## GOAL OF THE EXERCISE
Quote every line of the material beneath this one.

(EXTRACTED ENTRIES)

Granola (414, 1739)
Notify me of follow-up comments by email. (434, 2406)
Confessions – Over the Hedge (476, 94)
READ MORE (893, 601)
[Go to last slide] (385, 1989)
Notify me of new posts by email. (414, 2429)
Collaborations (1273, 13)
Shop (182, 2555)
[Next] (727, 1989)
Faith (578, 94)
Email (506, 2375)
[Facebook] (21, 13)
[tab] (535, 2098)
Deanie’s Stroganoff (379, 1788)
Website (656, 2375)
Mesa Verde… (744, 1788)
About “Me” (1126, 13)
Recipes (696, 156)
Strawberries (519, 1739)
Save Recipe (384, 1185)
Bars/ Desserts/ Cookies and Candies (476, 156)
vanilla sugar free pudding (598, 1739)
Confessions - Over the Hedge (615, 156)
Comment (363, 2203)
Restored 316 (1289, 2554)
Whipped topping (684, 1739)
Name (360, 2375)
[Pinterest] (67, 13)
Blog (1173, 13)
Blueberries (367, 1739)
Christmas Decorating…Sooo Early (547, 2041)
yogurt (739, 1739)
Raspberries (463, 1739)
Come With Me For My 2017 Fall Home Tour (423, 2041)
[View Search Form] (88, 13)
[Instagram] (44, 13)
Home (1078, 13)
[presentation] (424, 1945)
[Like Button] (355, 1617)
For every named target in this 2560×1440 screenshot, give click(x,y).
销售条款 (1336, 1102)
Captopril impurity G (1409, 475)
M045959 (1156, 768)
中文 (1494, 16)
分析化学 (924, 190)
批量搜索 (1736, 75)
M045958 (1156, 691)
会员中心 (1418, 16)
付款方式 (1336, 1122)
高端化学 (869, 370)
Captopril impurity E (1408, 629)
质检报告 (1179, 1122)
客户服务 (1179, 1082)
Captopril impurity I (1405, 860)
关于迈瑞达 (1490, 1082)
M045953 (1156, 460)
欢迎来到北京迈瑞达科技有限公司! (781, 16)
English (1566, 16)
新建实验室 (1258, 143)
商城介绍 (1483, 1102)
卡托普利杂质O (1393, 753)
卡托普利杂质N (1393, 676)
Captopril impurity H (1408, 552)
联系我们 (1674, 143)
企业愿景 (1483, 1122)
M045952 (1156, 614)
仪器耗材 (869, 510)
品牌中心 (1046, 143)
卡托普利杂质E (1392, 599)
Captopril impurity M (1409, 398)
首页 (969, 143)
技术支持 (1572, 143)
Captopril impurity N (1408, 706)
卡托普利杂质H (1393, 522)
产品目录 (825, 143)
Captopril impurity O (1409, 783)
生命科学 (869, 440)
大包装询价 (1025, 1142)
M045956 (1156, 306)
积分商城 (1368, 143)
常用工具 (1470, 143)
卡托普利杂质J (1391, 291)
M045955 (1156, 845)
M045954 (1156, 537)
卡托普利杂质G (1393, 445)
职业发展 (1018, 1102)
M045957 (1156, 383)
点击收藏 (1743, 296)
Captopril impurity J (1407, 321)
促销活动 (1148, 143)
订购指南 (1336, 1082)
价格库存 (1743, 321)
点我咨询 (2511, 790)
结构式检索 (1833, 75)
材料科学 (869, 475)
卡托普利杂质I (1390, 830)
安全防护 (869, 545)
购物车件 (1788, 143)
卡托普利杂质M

(End EXTRACTED ENTRIES)

## RESULT FOR THIS TASK
Granola (414, 1739)
Notify me of follow-up comments by email. (434, 2406)
Confessions – Over the Hedge (476, 94)
READ MORE (893, 601)
[Go to last slide] (385, 1989)
Notify me of new posts by email. (414, 2429)
Collaborations (1273, 13)
Shop (182, 2555)
[Next] (727, 1989)
Faith (578, 94)
Email (506, 2375)
[Facebook] (21, 13)
[tab] (535, 2098)
Deanie’s Stroganoff (379, 1788)
Website (656, 2375)
Mesa Verde… (744, 1788)
About “Me” (1126, 13)
Recipes (696, 156)
Strawberries (519, 1739)
Save Recipe (384, 1185)
Bars/ Desserts/ Cookies and Candies (476, 156)
vanilla sugar free pudding (598, 1739)
Confessions - Over the Hedge (615, 156)
Comment (363, 2203)
Restored 316 (1289, 2554)
Whipped topping (684, 1739)
Name (360, 2375)
[Pinterest] (67, 13)
Blog (1173, 13)
Blueberries (367, 1739)
Christmas Decorating…Sooo Early (547, 2041)
yogurt (739, 1739)
Raspberries (463, 1739)
Come With Me For My 2017 Fall Home Tour (423, 2041)
[View Search Form] (88, 13)
[Instagram] (44, 13)
Home (1078, 13)
[presentation] (424, 1945)
[Like Button] (355, 1617)
For every named target in this 2560×1440 screenshot, give click(x,y).
销售条款 (1336, 1102)
Captopril impurity G (1409, 475)
M045959 (1156, 768)
中文 (1494, 16)
分析化学 (924, 190)
批量搜索 (1736, 75)
M045958 (1156, 691)
会员中心 (1418, 16)
付款方式 (1336, 1122)
高端化学 (869, 370)
Captopril impurity E (1408, 629)
质检报告 (1179, 1122)
客户服务 (1179, 1082)
Captopril impurity I (1405, 860)
关于迈瑞达 (1490, 1082)
M045953 (1156, 460)
欢迎来到北京迈瑞达科技有限公司! (781, 16)
English (1566, 16)
新建实验室 (1258, 143)
商城介绍 (1483, 1102)
卡托普利杂质O (1393, 753)
卡托普利杂质N (1393, 676)
Captopril impurity H (1408, 552)
联系我们 (1674, 143)
企业愿景 (1483, 1122)
M045952 (1156, 614)
仪器耗材 (869, 510)
品牌中心 (1046, 143)
卡托普利杂质E (1392, 599)
Captopril impurity M (1409, 398)
首页 (969, 143)
技术支持 (1572, 143)
Captopril impurity N (1408, 706)
卡托普利杂质H (1393, 522)
产品目录 (825, 143)
Captopril impurity O (1409, 783)
生命科学 (869, 440)
大包装询价 (1025, 1142)
M045956 (1156, 306)
积分商城 (1368, 143)
常用工具 (1470, 143)
卡托普利杂质J (1391, 291)
M045955 (1156, 845)
M045954 (1156, 537)
卡托普利杂质G (1393, 445)
职业发展 (1018, 1102)
M045957 (1156, 383)
点击收藏 (1743, 296)
Captopril impurity J (1407, 321)
促销活动 (1148, 143)
订购指南 (1336, 1082)
价格库存 (1743, 321)
点我咨询 (2511, 790)
结构式检索 (1833, 75)
材料科学 (869, 475)
卡托普利杂质I (1390, 830)
安全防护 (869, 545)
购物车件 (1788, 143)
卡托普利杂质M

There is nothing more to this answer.